Q&A: Restraint status and mortality reviews
Q: It has been my understanding that coding of restraint status is essential for mortality reviews, but I’ve never heard it explained how this code impacts the chart. Could you explain the impact?
A: This is a great question. Restraint status on its own does not risk adjust for mortality reviews. The underlying disease process for the patient who requires restraints, however, does have the potential to risk adjust for mortality.
Alcohol and/or drug abuse are diagnoses that will risk adjust cases. These patients can go through withdrawal while admitted as inpatients and may require both physical restraints as well as medications to help support them through their withdrawal symptoms.
Patients with dementia, encephalopathy, or psychiatric disorders can also fall into risk adjustment categories as well. Capturing these diagnoses to the highest degree of specificity is important for accuracy and inclusion in these risk adjustment categories.
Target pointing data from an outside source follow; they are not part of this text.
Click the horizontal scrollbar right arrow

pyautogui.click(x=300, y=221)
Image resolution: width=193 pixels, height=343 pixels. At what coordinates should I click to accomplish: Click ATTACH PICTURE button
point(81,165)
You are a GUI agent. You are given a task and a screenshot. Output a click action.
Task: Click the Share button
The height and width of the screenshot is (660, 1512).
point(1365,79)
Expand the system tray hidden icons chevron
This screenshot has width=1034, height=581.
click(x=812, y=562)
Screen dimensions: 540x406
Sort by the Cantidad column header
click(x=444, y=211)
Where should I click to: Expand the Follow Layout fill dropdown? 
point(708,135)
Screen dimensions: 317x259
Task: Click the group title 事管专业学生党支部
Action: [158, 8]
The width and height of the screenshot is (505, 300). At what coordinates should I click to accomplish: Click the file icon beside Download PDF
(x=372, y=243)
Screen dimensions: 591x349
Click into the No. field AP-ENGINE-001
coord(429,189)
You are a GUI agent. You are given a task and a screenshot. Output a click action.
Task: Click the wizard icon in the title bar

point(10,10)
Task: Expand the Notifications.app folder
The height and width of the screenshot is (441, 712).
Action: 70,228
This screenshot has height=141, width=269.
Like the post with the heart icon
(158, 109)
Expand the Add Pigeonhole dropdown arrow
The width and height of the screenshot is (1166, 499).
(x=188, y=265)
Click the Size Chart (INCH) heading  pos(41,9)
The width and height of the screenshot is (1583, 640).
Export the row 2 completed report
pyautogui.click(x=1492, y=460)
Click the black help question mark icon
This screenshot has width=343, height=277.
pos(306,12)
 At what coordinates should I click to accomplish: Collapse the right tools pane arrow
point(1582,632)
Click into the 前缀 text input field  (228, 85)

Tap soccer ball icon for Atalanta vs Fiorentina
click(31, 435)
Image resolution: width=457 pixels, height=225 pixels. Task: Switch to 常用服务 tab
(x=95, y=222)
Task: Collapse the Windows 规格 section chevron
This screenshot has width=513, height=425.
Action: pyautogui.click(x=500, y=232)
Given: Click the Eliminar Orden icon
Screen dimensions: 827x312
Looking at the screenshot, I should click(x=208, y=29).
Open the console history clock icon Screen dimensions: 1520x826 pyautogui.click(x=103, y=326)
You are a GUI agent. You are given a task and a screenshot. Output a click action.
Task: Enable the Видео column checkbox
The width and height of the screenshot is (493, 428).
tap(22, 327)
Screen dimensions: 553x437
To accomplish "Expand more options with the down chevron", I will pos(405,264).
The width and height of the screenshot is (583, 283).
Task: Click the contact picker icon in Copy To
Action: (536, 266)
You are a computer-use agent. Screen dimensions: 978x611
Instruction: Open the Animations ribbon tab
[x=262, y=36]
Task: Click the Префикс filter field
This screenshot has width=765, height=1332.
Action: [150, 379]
For example, metabolic encephalopathy, encephalopathy unspecified, and “other” encephalopathy will risk adjust in the Elixhauser risk model, but toxic encephalopathy will not.
There are strict guidelines from both CMS and the Joint Commission on when restraints can be used, what methods were used before restraints were applied and how often restraints are assessed when applied. There needs to be daily orders from the physician who has reassessed the need for physical restraints as well. The restraint status code does help define the resources needed to care for the patient, but on its own, it does not risk adjust in mortality metrics.